# APLICA LO LEÍDO:
a: Responde estas preguntas sobre la crónica de Mbappé y Godín:
(i) ¿Cuántas veces por semana husmea Mbappé en el Instagram de Naomi Russell?
(ii) ¿Quién remata el centro de Griezmann que termina en el 1-0?
(iii) ¿Qué portero capotea mal el disparo de Griezmann que da el 2-0?
b: Continúa la crónica de Mbappé y Godín a partir del 2-0 con que termina.

::: TEXTO MOSTRADO :::

Pequeños pies duros

 

Por Javier Fernández

 

[su_dropcap style=”flat” size=”5″]L[/su_dropcap]a locomotora Mbappé compagina la minuciosidad de una gacela con la disposición binaria de una hormiga. Entre las curiosidades suyas de las que podemos enterarnos al googlear por la vía mala, descubrimos que Kylian Mbappé es de gusto chabacano, que aprende con facilidad los diálogos del manga conservándolos en la memoria con sesgos ilustrados y voces en globos trapezoidales, y bueno, que tres veces por semana husmea en el Instagram de Naomi Russell, como uno. En la cancha es silencioso, algo enfrascado. Ante Uruguay, mientras atiende la parábola de un balón pateado deliciosamente por Griezmann, Kylian Mbappé recuerda la lección que en un patio escolar recibió del tutor de párvulos, cuando no atinaba si participar en un experimento de química. “Un minuto antes –le explicó el docente– el bebé no debe respirar y no respira, por eso no muere. Pero un minuto después –le dijo ahora, tomándolo del hombro– necesita respirar y lo hace, por esto tampoco muere. Así que, ve.” Kylian fue. El centro de Griezmann, a un pelo de ser intercetpado por una fortaleza uruguaya, acaba siendo crinado por Varane. 1-0.

La locomotora Godín singulariza el prototipo de custodio intratable, parrilla chisporroteante y perno que cierra la esclusa. A los goleadores de afiche y glamour que en momentos bravos estrenan corte de cabello, calados de loción, Godín los recibe entre alambres de púas, con rutinas de cascanueces y la facha de no haberse afeitado en dos semanas, ni bañado en dos meses. Uno confía en que su sangre será patrimonio rioplatense para vertirse en un cazo que la mantenga tibia y espumeante a fin de ser bebida por futuros energúmenos del área, que reproduzcan su estampa, sus maneras, como hizo él, a su vez, digno legatario de Diego Lugano, Hugo de León y Paolo Montero, otros que mascaban plomo. Sus manos se antojan totalmente capaces de alzar los 6 kilos de oro y malaquita de la Copa FIFA, pero no: Griezmann proyectó esa lengüeta mal capoteada por Muslera. Enmarañada en la red, la pelota tiritó unos segundos, nerviosa. 2-0.

::: DATOS DISPONIBLES :::

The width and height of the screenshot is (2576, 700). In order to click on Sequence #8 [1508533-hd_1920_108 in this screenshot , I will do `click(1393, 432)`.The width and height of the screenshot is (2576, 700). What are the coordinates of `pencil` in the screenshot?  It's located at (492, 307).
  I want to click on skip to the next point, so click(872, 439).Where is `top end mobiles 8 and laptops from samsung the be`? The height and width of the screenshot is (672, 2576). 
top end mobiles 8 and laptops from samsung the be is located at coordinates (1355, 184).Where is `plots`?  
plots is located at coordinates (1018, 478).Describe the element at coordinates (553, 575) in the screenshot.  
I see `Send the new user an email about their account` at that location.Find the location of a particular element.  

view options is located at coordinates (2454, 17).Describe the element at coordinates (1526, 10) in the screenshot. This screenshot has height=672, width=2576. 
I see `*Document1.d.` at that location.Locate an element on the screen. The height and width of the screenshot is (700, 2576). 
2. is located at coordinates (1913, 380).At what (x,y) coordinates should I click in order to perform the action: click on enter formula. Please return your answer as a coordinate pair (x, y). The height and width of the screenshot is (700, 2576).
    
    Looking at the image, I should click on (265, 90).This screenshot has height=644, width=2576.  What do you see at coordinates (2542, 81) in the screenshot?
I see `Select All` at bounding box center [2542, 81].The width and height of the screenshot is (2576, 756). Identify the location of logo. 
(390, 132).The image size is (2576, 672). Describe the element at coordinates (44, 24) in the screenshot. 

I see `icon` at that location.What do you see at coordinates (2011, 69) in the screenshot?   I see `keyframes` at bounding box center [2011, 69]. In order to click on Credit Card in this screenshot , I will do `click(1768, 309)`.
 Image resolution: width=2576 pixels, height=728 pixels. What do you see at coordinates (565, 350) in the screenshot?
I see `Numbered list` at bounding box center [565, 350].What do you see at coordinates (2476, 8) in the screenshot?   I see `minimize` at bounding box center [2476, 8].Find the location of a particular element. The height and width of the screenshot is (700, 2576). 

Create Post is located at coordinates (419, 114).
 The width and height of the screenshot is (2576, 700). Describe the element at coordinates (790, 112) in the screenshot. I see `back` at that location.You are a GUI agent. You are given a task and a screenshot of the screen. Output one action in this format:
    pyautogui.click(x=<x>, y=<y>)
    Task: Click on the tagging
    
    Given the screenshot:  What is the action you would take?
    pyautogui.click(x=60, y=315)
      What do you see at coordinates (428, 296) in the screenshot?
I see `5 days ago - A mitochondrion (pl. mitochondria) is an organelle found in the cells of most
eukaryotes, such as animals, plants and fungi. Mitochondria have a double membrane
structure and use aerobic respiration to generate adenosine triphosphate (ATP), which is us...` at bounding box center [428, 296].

:::

# RESPUESTAS DADAS:
a:
(i) Tres veces por semana.
(ii) Varane.
(iii) Muslera.

b:
La locomotora francesa trajina un sistema de máquinas: térmicas y pasionales, plutónicas y simples, cada cual con tareas accesorias para encaminar el croquis amplio como latifundio que ocupa la cabeza del entrenador Deschamps. Cierto, ya cebó una Eurocopa con estas mismas piezas. Dos años después parecen engarzar mejor y transcurren el mundial con el viento en las velas. Además del rasgo decididamente mestizo que ha acrisolado a las mejores generaciones del fútbol francés, esta juega entre la eufonía y la cacofonía, con talento en cada poro. Kanté timonea lo que Umtiti blinda, Mbappé propulsa lo que Pogba desperdiga, Lloris atiende eventos inesperados que Matuidi cultiva con el esmero de quien siembra tomates en el rancho, a dosis de agua calculadas no en función del volumen sino del ritmo de riego: abres la manguera una vez a la semana, por media hora. Herbáceas aparte, Griezmann actúa en este equipo como mecanismo fragante y lleno de ciencia que en su estrechez demarca una estela para iluminar lo andado y abreviar la pesquisa. Lo que me enfurece –es un decir– es que el reloj del mundial gira con velocidad despiadada mientras Antoine amansa, regula su talento con gotero. Como siga ejecutando el capote tan a cada venida de obispo olvidaré su mutabilidad infinita y ocuparé esta columna en atacarle. Muéstranos más, Antoine. Tonifica. Resurge. Su brillantez de lobo estepario hace pensar en el consorcio con Benzemá, que no pudo darse en Rusia 2018 ya sea por cautelas legales, por patrañas de la estrategia, o por un excesivo apego de Deschamps a la hipótesis intuitiva de Robert Bresson: “No utilices dos violines cuando con uno es suficiente”.